Ça fait un moment qu'elle blablate. Quand elle commence à parler, c'est vrai, elle ne s'arrête pas. Non seulement cela, mais plus elle parle, moins elle a l'impression d'être sensée ; et puis le lendemain, elle se sent très bête, et tellement inarticulée. Vous savez, elle a souvent pensé à quel point la nuit était noire dans ces régions. Bien sûr, les citadins avaient construit toutes ces routes menant à la ville, et les avaient bordées de ces grandes lampes. C'était très moderne. Si moderne qu'on avait l'impression d'appartenir à un autre pays. (Les autoroutes ! Si propres, si infinies, une promesse d'éternité. Qui a des autoroutes comme ça ?) De toute façon, les garçons de la ville avaient déjà commencé à voler les câbles électriques des lampes, et parfois ils grimpaient pour dévisser les ampoules et les vendre sur le marché. Et bien sûr, le poste de contrôle à l'entrée de la ville diffusait un projecteur qui les importunait tout le temps. Pourtant, la nuit restait noire. Comment cela était-il possible, elle ne pouvait le dire. Une sorte de magie étrange qui protégeait, la nuit, les garçons des soldats.

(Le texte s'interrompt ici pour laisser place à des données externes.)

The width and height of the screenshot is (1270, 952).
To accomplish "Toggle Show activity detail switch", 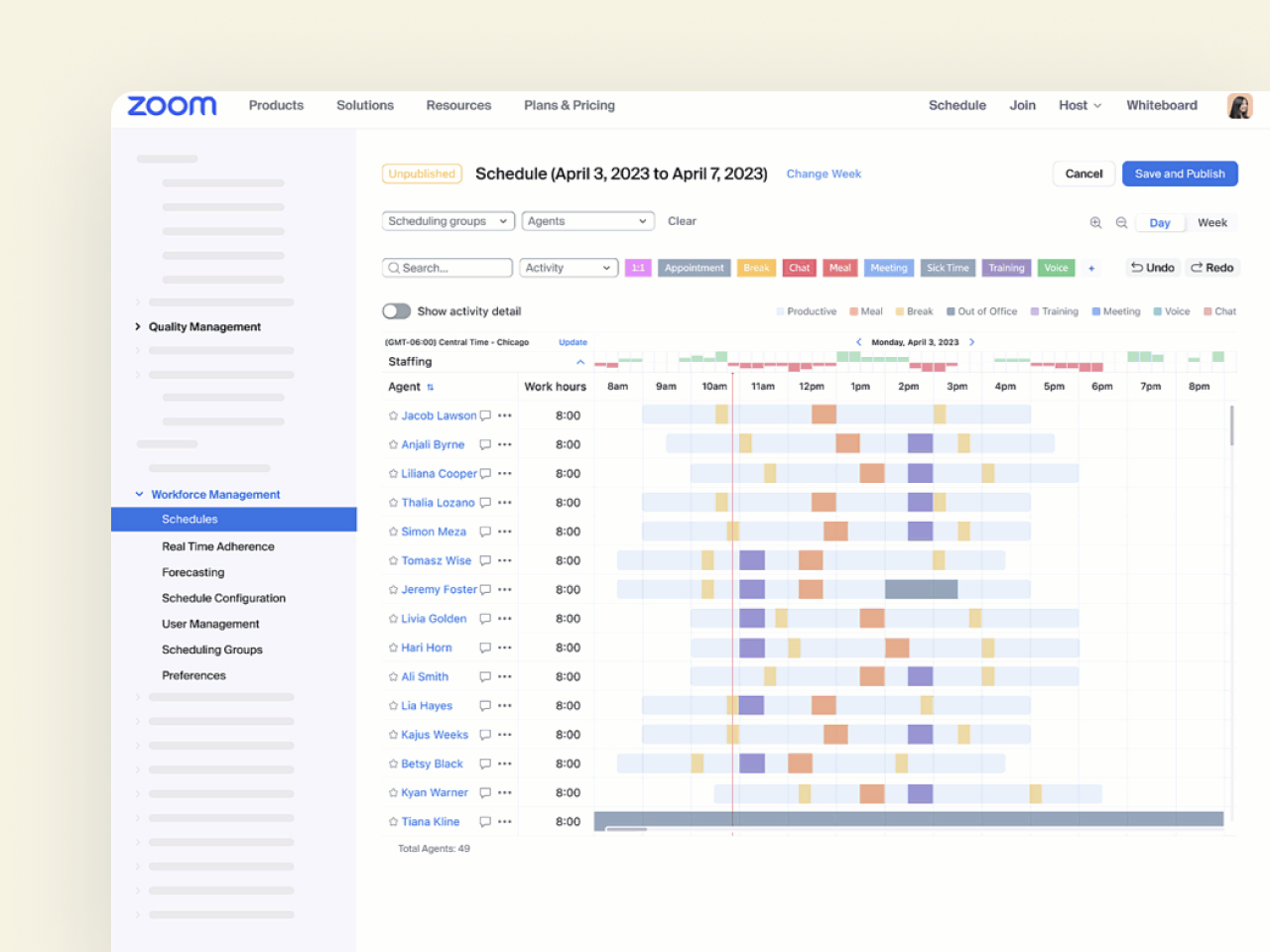I will [x=397, y=311].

Mariam tient à insister sur le fait que les soldats n'arrêtent pas les garçons mais les enlèvent. Elle espère que les invités ne verront pas d'inconvénient à ce qu'elle soit aussi catégorique sur ce point, c'est important. Il est également important de comprendre qu'elle, Zar et Marta ont grandi avec la peur d'être enlevés par des soldats équipés d'armes high-tech qui tirent des lasers dans le ciel nocturne et emmenés dans un endroit où les projecteurs ne cessent de brûler leurs yeux et de percer leurs âmes. Quoi qu'il en soit, elle disait à quel point c'était étrange que toutes les lumières nocturnes semblent se suffire à elles-mêmes : les projecteurs des soldats ne pouvaient pas creuser dans la solidité de la nuit. L'obscurité était d'une autre essence que la lumière. C'est ainsi qu'elle avait pris l'habitude de pulvériser de la muscade pour saluer la lumière du jour et remercier la nuit de ses petites grâces.
Il y a une jolie brise ce matin. Mariam est disponible jusqu'à dix heures, puis elle a d'autres invités qui doivent venir. Imm Nabil, son voisin. Celle-là, elle vient tous les jours. C'est très gentil de sa part. Dans n'importe quel autre village ou ville d'ici, elle aurait été évincée, elle le sait, à cause de son travail et de l'affaire de ses parents, de son frère et de sa sœur. Ce n'était qu'un coup de malchance, mais dans d'autres villages, on aurait pensé que Mariam le méritait, que tout était de sa faute. Mais pas ici. Ici, il y a une sorte de sécurité. De toute façon, Imm Nabil ne sera pas là avant dix heures. Mariam pense que les invités vont vraiment apprécier l'ombre du figuier, asseyons-nous un peu dehors.
Ce qui est amusant avec Zar et Marta, c'est qu'ils avaient tous les deux une relation très particulière avec cet arbre. Zar lui parlait, en chuchotant, quand il pensait que personne ne le regardait (souvent, c'était au cœur de la nuit ou juste avant le lever du jour). Mais Mariam voyait tout. Elle a passé sa vie à voir et à s'occuper des autres, alors oui, elle a entendu Zar, cet homme massif et costaud, avec ses gros biceps, son dos énorme et musclé, ses cheveux bouclés (dont certains sont blancs ; pouvez-vous croire que l'homme dont elle parle est âgé d'une quarantaine d'années ? On a l'impression qu'elle parle d'un adolescent) ; cet homme, à quatre pattes, qui murmure des choses au figuier avec sa voix chantante, son léger zézaiement. Marta, elle, détestait l'arbre. Elle refusait de manger ses figues. Quand elle était en colère, elle menaçait même de le faire abattre. Abattu!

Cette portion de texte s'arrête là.